>> BEGIN Data excerpts
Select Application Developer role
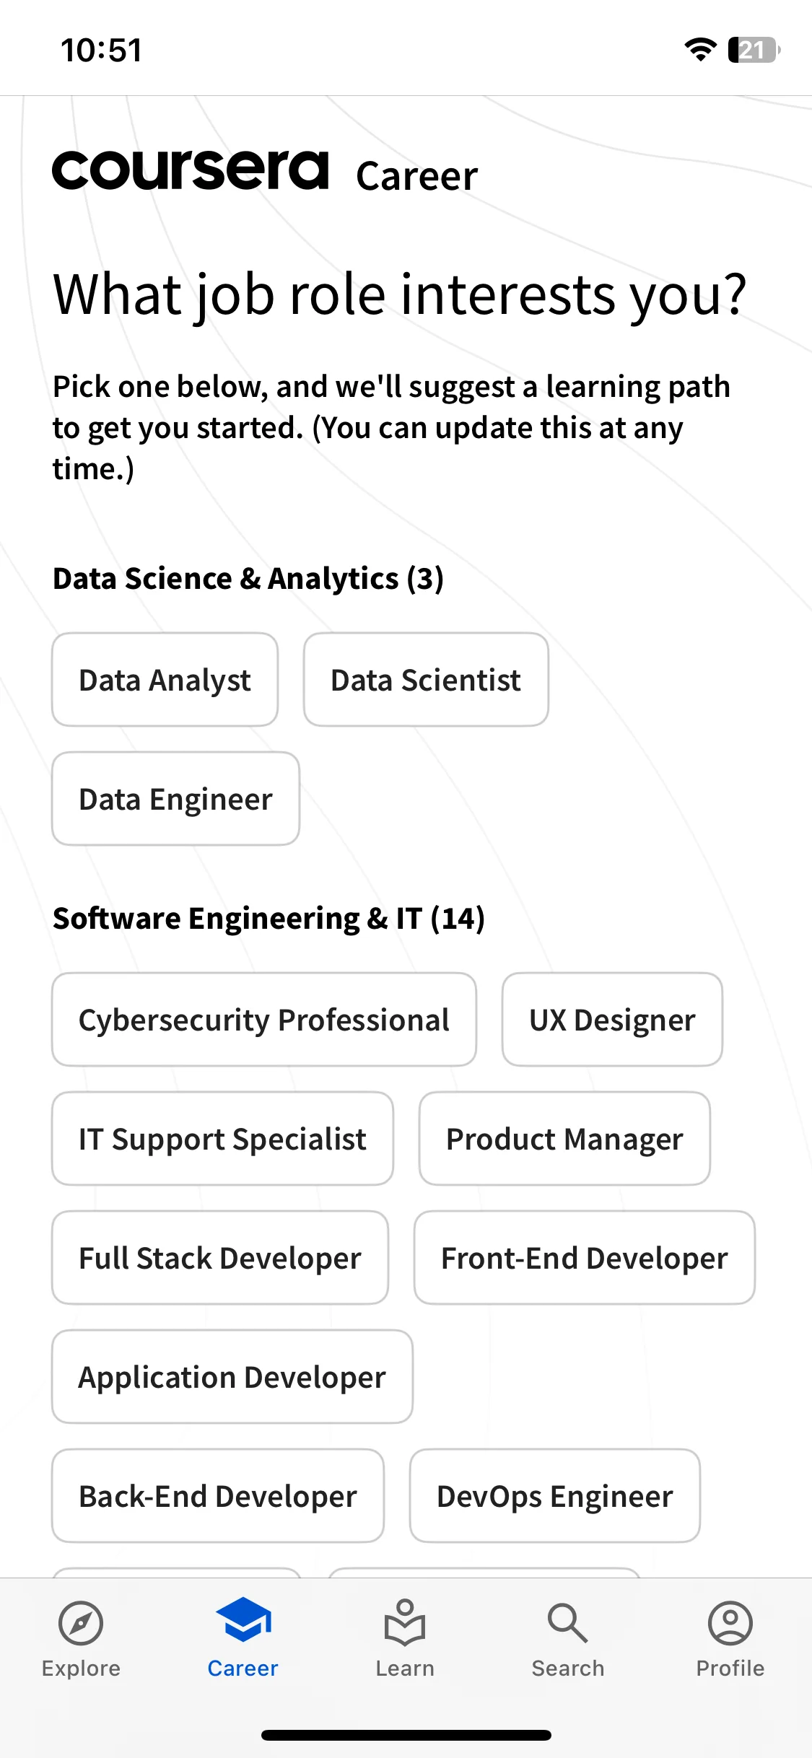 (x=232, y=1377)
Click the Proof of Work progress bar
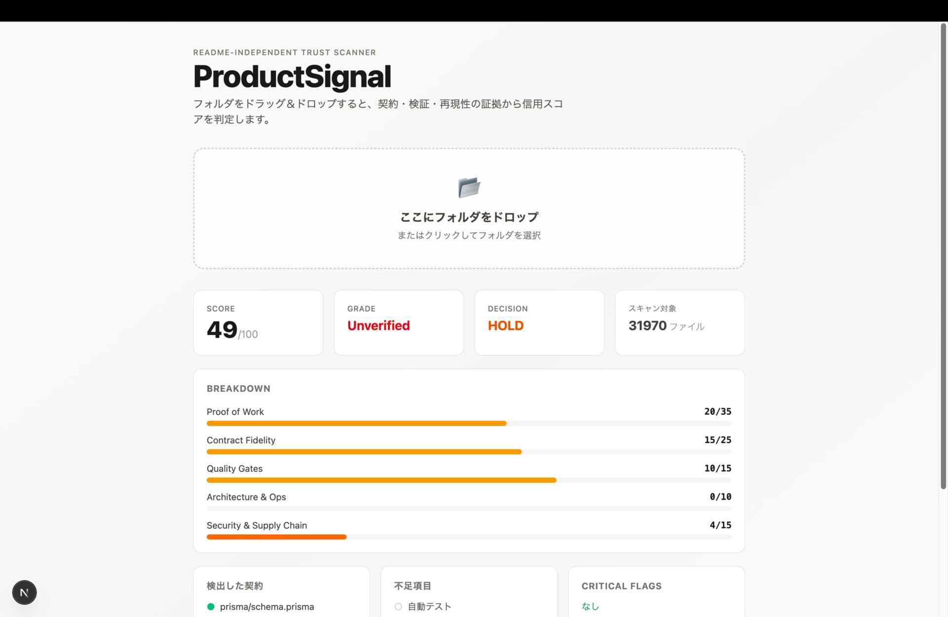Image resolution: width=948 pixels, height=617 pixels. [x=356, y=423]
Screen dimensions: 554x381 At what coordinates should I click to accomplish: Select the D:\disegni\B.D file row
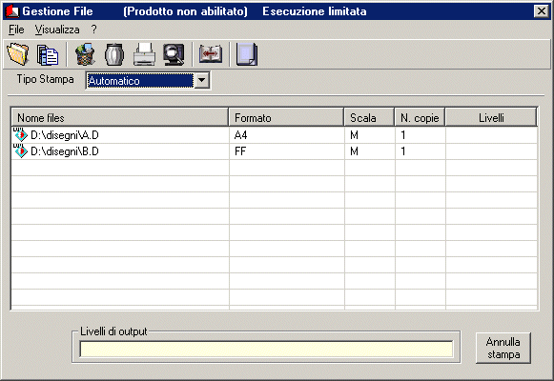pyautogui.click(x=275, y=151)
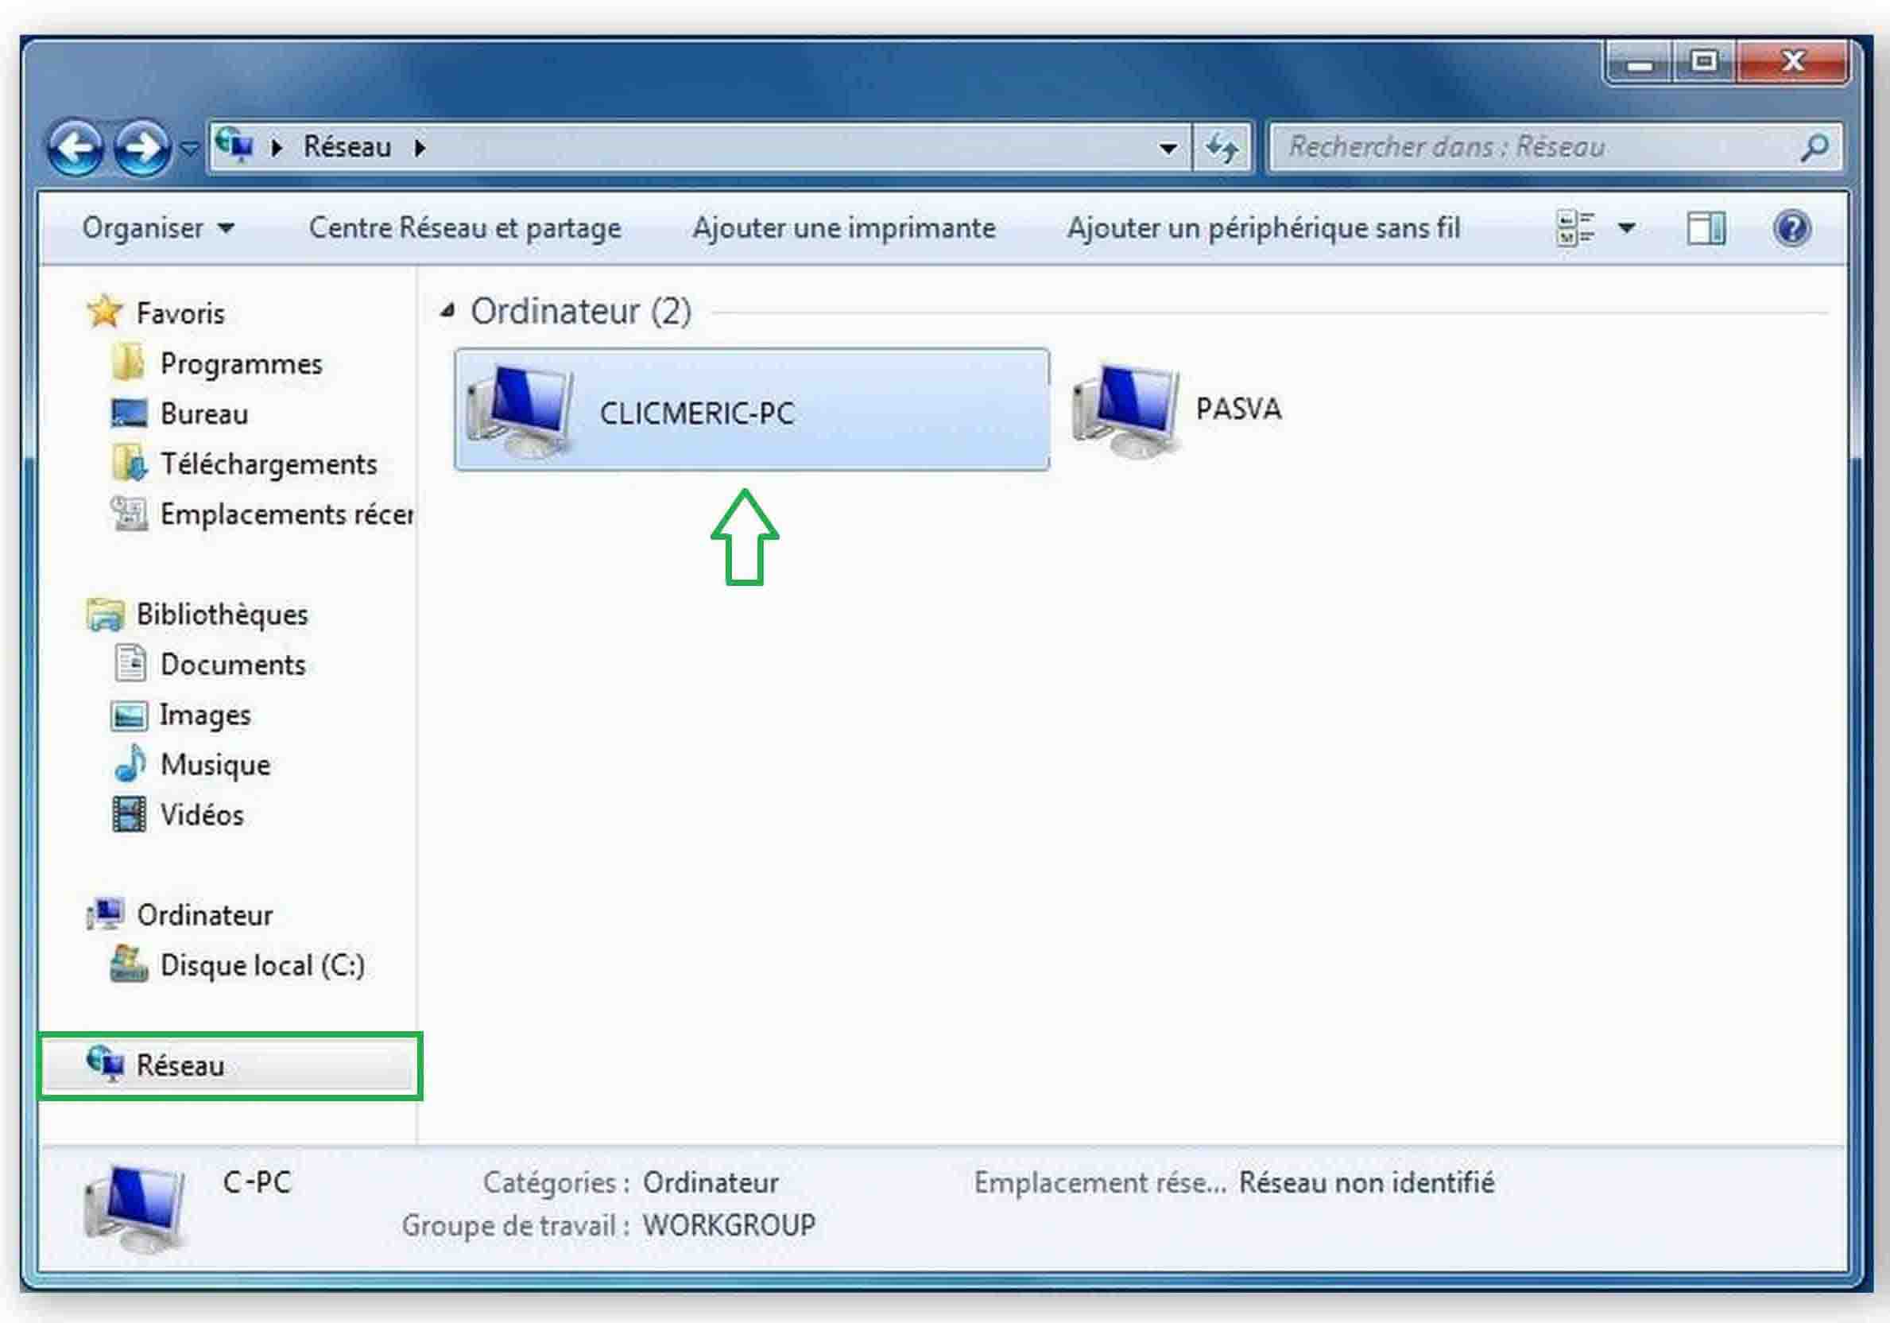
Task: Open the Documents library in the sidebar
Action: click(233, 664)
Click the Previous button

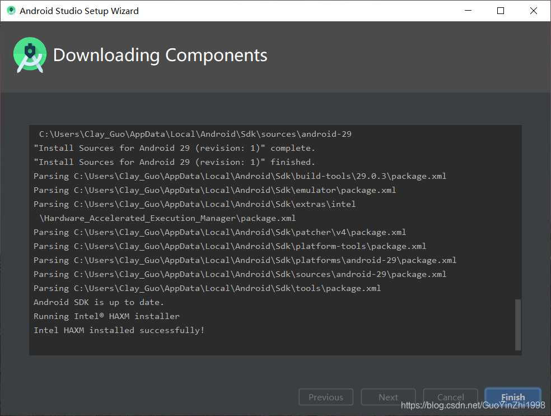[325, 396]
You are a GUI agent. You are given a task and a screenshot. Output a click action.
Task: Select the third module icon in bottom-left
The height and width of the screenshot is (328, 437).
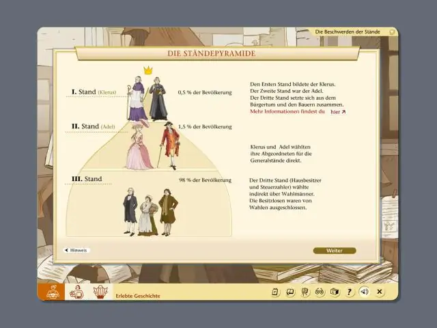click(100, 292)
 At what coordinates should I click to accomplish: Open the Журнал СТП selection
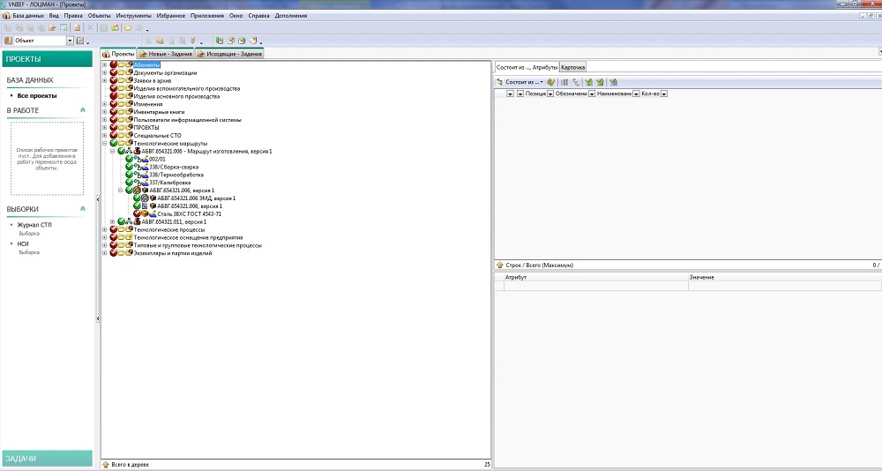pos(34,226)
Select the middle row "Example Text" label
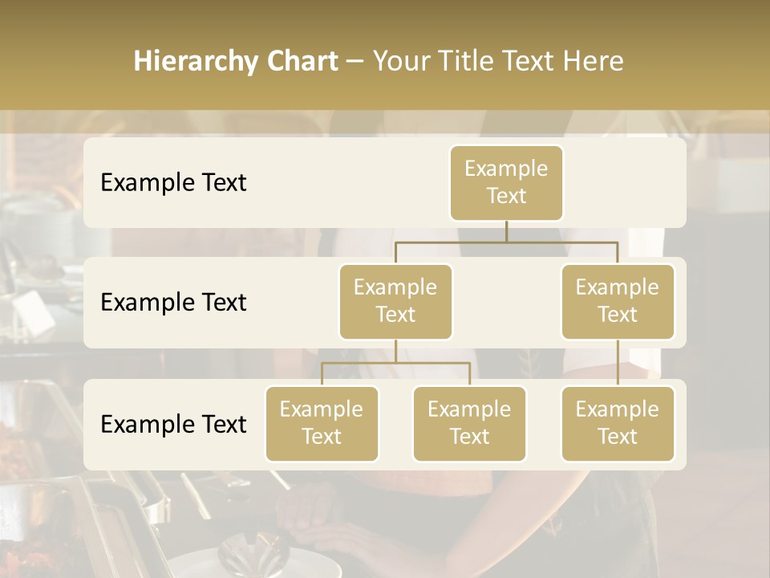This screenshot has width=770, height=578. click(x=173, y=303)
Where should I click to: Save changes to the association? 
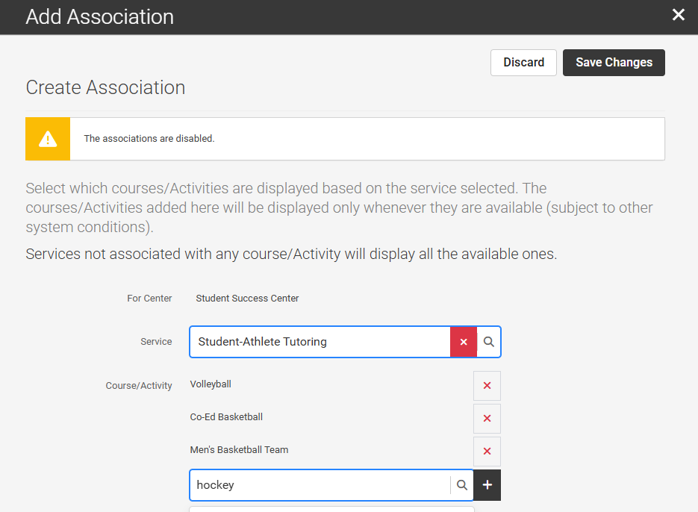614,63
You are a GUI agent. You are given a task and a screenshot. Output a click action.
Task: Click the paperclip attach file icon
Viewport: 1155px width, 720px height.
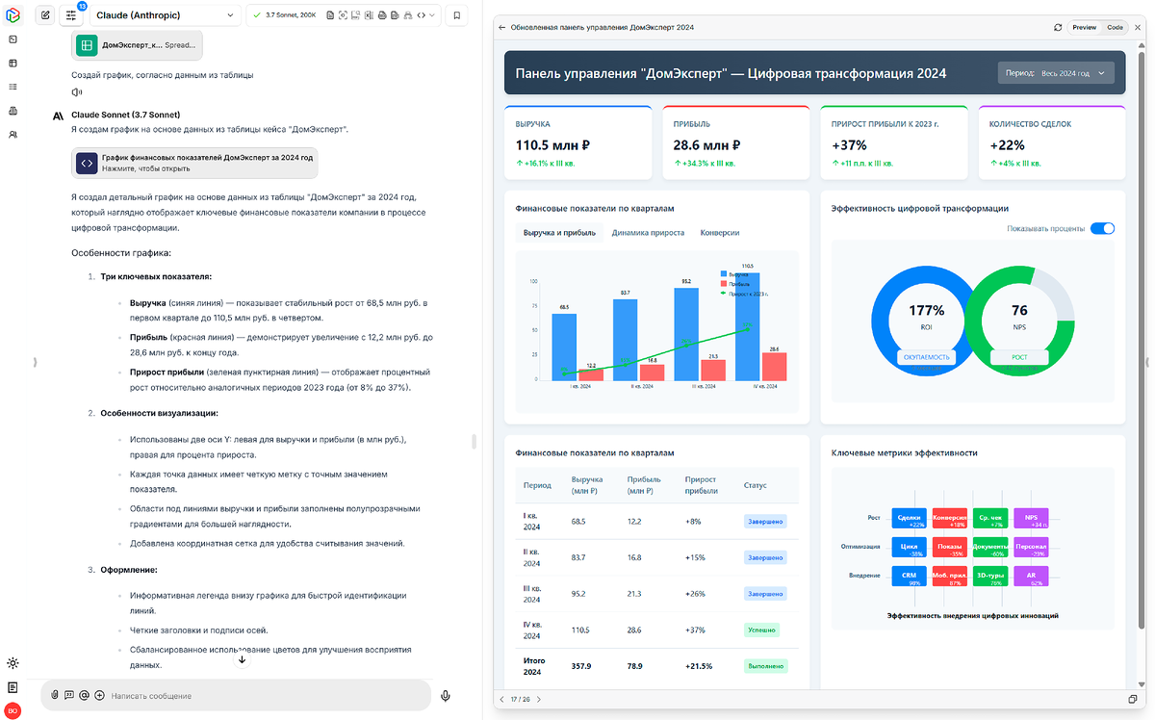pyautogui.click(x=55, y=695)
>> END Data excerpts
Quote every line of the listing above word for word, omitting the pictures.

Select Application Developer role
 (x=232, y=1377)
Click the Proof of Work progress bar
Image resolution: width=948 pixels, height=617 pixels. [x=356, y=423]
Screen dimensions: 554x381 At what coordinates should I click to accomplish: Select the D:\disegni\B.D file row
pyautogui.click(x=275, y=151)
Task: Open the Documents library in the sidebar
Action: click(233, 664)
Click the Previous button

[325, 396]
You are a GUI agent. You are given a task and a screenshot. Output a click action.
Task: Select the third module icon in bottom-left
The height and width of the screenshot is (328, 437).
click(100, 292)
 At what coordinates should I click to accomplish: Open the Журнал СТП selection
pos(34,226)
Select the middle row "Example Text" label
This screenshot has width=770, height=578. click(x=173, y=303)
Where should I click to: Save changes to the association? 
614,63
You are a GUI agent. You are given a task and a screenshot. Output a click action.
Task: Click the paperclip attach file icon
Viewport: 1155px width, 720px height.
pyautogui.click(x=55, y=695)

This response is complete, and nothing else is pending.